実際にルーカスとラバドーラが言い合っている姿は何十人ものクルーが確認しているし、コントロールパネルの管理を任されたのはルーカスだ。
ルーカスが倒れたことにより、ラバドーラはコントロールパネルの数値を正常に戻したので、傍目からはラバドーラが事件を解決したと受け取られたのだ。

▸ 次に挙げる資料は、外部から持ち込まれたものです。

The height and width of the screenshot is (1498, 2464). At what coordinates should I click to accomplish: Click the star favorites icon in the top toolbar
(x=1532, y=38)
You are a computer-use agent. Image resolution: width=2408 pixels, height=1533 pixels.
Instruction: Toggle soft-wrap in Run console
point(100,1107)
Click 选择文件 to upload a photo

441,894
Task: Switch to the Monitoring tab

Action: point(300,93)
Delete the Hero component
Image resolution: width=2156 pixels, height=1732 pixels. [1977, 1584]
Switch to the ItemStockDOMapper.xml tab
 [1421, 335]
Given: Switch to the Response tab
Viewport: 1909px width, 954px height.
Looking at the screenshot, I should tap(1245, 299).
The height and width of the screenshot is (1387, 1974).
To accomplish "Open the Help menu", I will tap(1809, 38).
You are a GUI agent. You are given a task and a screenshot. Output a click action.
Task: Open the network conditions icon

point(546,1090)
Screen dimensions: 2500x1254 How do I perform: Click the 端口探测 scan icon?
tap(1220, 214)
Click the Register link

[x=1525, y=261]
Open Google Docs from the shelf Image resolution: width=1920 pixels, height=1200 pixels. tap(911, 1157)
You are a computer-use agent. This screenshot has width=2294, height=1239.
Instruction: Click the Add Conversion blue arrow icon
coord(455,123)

翌日。熱中症から回復した人々は口々にルーカスを罵り、ラバドーラを称えた。
「なぜ……こんなことになっているのだ」
頭を抱えるルーカスの横では、同じくラバドーラが頭を抱えていた。
「それはこっちのセリフよ。なんでそっちのせいになってるのよ。こっちが嫌われる予定だったのに」
「そう思うならだ。自ら罪を白状し、私の株を上げる一言でも添えるのが礼儀なのではないかね?」
「洗いざらい白状したわよ。そしたら、あなたを庇う健気な女だって私の株が上がった。この株はどうやって売ればいいわけ? 全部売りたいんだけど」
「私が知るか! こうなったら実力行使だ」
「実力がないのに行使するからダメなのよ……。地球人ってもっといがみ合って生きてるものだと思ってたわ……」
ラバドーラは当てが外れたと排熱のため息をすると、レストに溜まっていた埃が温められて独特な臭いが漂った。
「私を見たまえ。十分いがみ合っている。これが地球での出来事ならば、戦争の火種になっているところだ」
「そうね……いっそ火種にしたほうがいいのかもしれないわね」
ラバドーラは無駄に上がった評価を落とすために、ルーカスを使ってまた次の一手を考え始めた。